Trump also escalated his long-running feud with the press. He filed a $20 billion defamation lawsuit against CBS News. Days later, the FCC — now under a Trump appointee — launched investigations into CBS, ABC, and NBC. All of this occurred while CBS’s parent company was seeking government approval for a major merger. Analysts warned that Trump’s actions blurred the line between regulatory power and political retaliation.
Elsewhere, Meta (Facebook’s parent company) settled a lawsuit with Trump for $25 million. Around the same time, the platform scaled back fact-checking policies that had frustrated conservative groups. For critics, the timing suggested that large corporations were adjusting policies to avoid conflict with Trump’s administration — not based on principle but pressure.
But no move drew more criticism than the wave of pardons issued in Trump’s first days.
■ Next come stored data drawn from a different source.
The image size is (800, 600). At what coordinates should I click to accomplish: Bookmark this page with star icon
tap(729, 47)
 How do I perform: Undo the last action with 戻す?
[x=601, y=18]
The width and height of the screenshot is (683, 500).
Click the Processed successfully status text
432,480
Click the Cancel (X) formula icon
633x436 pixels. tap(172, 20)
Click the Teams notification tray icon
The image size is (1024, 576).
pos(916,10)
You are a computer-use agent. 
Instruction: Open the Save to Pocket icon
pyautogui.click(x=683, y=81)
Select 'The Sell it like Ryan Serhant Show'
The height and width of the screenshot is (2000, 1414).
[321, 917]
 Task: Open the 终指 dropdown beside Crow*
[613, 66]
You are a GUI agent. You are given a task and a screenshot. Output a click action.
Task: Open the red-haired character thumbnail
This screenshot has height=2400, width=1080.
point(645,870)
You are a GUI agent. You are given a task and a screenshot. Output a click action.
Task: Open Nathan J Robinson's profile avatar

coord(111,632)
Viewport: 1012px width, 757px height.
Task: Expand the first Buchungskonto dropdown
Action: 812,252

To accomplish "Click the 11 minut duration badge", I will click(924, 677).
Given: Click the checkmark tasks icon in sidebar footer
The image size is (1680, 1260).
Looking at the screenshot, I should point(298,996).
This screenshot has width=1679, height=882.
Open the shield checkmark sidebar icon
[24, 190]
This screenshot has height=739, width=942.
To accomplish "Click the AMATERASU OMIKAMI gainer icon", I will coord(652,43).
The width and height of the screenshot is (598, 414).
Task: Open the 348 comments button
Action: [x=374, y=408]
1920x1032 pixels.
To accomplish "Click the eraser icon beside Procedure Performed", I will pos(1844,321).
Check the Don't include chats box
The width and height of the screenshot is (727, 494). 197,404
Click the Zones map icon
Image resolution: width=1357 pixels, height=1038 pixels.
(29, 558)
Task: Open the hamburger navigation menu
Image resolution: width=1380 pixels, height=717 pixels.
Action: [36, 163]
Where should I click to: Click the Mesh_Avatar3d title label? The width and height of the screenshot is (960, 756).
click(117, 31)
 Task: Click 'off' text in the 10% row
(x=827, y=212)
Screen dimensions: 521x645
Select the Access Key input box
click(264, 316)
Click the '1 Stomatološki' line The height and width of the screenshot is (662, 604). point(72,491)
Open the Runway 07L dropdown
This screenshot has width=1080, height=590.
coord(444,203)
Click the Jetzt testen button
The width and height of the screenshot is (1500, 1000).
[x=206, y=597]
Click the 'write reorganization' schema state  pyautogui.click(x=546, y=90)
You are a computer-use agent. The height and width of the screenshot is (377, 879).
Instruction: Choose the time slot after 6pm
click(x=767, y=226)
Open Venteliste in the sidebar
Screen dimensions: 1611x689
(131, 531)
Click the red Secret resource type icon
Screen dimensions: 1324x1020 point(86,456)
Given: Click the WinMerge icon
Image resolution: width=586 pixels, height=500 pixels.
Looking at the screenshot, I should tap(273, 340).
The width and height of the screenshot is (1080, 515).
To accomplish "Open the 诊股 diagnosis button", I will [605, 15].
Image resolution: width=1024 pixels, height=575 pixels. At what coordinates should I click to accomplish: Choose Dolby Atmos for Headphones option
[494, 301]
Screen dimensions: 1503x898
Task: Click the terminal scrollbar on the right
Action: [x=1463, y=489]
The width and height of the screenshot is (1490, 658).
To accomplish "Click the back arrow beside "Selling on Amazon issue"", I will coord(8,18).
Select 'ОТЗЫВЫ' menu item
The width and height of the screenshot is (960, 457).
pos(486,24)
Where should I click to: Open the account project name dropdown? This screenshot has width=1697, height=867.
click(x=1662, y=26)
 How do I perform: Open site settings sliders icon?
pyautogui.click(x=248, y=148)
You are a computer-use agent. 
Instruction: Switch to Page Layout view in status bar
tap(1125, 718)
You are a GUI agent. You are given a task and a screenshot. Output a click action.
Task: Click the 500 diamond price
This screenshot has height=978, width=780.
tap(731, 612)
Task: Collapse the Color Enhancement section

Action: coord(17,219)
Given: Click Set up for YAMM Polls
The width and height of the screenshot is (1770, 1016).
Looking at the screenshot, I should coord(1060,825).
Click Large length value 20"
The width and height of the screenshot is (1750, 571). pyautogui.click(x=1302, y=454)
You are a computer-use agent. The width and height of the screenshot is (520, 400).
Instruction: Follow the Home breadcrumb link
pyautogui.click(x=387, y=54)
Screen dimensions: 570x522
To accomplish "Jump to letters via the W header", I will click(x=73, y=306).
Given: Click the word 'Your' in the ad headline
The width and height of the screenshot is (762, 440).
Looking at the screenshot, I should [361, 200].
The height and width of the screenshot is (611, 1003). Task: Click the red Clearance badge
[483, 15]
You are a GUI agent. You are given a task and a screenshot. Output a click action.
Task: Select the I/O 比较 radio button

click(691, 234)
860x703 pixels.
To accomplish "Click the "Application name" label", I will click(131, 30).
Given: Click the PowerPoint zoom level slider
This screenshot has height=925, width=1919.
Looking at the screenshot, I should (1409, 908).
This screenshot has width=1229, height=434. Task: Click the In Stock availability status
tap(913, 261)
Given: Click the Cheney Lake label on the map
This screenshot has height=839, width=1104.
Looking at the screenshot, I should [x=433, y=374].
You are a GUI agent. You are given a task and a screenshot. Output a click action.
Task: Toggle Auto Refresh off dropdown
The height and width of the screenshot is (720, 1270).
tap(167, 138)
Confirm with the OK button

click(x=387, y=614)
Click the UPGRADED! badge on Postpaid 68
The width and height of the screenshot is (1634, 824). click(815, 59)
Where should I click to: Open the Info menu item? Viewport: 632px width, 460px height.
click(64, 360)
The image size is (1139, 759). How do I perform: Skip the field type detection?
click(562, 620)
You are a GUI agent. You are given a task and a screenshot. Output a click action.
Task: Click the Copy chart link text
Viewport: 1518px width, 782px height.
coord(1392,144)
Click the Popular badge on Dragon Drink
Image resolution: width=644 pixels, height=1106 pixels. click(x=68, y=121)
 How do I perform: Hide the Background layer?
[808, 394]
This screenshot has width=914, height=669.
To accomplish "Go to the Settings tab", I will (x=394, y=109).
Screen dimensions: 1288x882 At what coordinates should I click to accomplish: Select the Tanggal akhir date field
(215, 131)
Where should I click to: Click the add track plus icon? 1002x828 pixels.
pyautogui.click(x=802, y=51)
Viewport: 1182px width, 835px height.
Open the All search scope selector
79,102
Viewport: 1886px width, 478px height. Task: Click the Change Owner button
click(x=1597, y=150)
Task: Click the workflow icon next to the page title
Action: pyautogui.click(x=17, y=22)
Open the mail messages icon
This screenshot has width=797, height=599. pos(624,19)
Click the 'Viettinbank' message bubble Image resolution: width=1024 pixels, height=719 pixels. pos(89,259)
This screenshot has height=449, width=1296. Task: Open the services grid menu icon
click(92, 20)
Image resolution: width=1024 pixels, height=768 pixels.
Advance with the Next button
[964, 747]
He granted clemency to more than 1,500 people connected to the January 6 Capitol riot — including some convicted of violent assaults. He called them “patriots” and later instructed the Justice Department to dismiss pending cases related to the attack. Prosecutors and legal experts warned this set a dangerous precedent: that violence carried out for political reasons might go unpunished.
And Trump’s own legal issues? Those disappeared too. Federal prosecutors dropped both the election interference and classified documents cases in late 2024, citing presidential immunity. Trump moved quickly to install loyalists atop the Department of Justice, making any future prosecution unlikely. State charges — including those in Georgia — still hang in the air, but Trump has attacked those as well and hinted at future pardons for his co-defendants.
Taken together, Trump’s early executive actions in 2025 form a clear pattern: remove oversight, reward allies, and create opportunities for personal and political advantage — even in places as far-flung as Greenland or as entrenched as the IRS. Watchdog groups are tracking the moves. A few courts have pushed back — one blocked his effort to dismantle the Consumer Financial Protection Bureau — but with Congress controlled by Trump’s party, meaningful legislative oversight remains thin.
Trump isn’t just rewriting policy. He’s redefining what the presidency can be used for — and how much personal benefit can be extracted from public power.